June 2003. I am just a child.

My father is heading to the hospital where eleven police cadets from our Hazara community lie dead after a targeted attack. I want to go with him. He looks at me carefully: "My son, it's better if only one family member goes out. If something happens to me, at least another male needs to stay alive."

I watch him leave, not knowing if he'll return.

This is how I learned that in Quetta, Pakistan, where over 2,400 Hazaras have been killed in two decades, survival is never guaranteed. A month later, a friend invites me to Friday prayers. Halfway there on our bicycles, for no reason, I turn around. An hour later, suicide bombers kill 51 people at that mosque. Had I not turned back, this story wouldn't exist.

I learned to tell stories by photographing the dead.

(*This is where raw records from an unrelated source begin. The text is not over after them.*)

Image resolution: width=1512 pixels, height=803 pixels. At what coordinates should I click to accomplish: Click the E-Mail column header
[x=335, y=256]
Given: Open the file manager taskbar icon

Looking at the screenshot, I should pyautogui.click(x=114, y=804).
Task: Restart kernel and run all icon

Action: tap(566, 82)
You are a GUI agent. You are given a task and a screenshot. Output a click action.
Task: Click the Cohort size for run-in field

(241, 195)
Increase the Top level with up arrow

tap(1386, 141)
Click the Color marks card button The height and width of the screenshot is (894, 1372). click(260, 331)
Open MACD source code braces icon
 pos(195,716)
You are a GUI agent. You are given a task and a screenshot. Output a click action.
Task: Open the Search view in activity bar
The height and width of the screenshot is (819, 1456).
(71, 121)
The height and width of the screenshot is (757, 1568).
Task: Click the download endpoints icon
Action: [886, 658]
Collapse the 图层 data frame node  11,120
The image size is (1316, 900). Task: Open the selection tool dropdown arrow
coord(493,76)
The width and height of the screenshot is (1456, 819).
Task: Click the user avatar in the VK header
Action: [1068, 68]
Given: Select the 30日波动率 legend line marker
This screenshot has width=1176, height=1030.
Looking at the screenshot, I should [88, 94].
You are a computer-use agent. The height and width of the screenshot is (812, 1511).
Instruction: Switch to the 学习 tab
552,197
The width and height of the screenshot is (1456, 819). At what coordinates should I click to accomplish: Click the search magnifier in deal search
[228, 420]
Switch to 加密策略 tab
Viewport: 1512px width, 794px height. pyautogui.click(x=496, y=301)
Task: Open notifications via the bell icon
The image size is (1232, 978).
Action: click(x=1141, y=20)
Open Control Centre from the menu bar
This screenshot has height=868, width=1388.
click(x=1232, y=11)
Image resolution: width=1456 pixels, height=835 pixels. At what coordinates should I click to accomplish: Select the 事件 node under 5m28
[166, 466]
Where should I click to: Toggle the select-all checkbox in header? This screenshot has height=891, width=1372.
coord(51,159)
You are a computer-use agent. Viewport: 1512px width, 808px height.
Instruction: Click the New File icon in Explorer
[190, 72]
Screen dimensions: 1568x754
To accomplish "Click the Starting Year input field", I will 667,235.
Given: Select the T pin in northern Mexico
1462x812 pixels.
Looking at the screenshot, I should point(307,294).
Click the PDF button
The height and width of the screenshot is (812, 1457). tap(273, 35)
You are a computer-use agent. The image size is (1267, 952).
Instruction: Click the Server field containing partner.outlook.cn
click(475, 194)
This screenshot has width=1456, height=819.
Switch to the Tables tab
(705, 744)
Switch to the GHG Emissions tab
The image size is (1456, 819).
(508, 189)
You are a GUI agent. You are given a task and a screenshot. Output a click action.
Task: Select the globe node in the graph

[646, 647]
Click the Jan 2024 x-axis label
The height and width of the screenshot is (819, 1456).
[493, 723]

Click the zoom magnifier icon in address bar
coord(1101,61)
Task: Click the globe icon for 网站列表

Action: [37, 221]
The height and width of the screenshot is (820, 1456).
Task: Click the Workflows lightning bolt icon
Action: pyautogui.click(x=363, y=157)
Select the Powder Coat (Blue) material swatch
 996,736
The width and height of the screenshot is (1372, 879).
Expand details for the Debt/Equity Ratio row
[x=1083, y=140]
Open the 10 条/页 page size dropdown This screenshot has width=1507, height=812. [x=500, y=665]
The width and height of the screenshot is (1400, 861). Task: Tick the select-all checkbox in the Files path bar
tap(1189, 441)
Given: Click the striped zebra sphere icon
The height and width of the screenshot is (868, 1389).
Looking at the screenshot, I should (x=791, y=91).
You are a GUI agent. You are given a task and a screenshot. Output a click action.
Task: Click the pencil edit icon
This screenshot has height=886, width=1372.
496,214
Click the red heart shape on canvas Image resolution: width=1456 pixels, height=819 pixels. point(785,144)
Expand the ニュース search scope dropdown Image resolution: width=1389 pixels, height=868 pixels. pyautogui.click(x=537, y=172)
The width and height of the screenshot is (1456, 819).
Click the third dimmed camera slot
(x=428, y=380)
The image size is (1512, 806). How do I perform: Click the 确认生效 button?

In January 2013, I survived twin suicide bombings that killed over 130 people. A month later, another massive blast hit Hazara Town. I was working as an animator, but that day I grabbed a camera and ran toward the destruction. I photographed two girls weeping over their father's coffin. The image went viral.

That's when I understood: some stories demand to be told.

I left Quetta to study Film and Television at the National College of Arts in Lahore, then earned an exchange spot at the University of Texas at Austin, where I co-wrote my first feature film. The following year, as a Qalambaaz fellow in Pakistan's first screenwriting workshop, I wrote another. Before graduation, the BBC hired me.

For six years as a BBC Video Journalist, I covered Pakistan's most dangerous regions, trained colleagues in conflict storytelling, and specialized in high-risk production. Fellowships followed; Pakistan Photo Festival, Goethe Institute's Film Talents Program, sharpening my craft while I documented migration, terrorism, and survival.

In 2023, I moved to Sydney to complete a Master of Moving Image at the University of Sydney. Now I'm finishing Green Hell, a decade long documentary following Hazara refugees trapped in Indonesia, and developing If I Were a prophet, about a former Taliban child recruit turned poet trekking through the Karakoram Mountains seeking redemption.

I tell stories about people who refuse to disappear.

People who survive impossible things and have the most important stories to tell.

(Currently, I volunteer with Australian Red Cross' Young Parents Program where I shoot and edit documentaries.)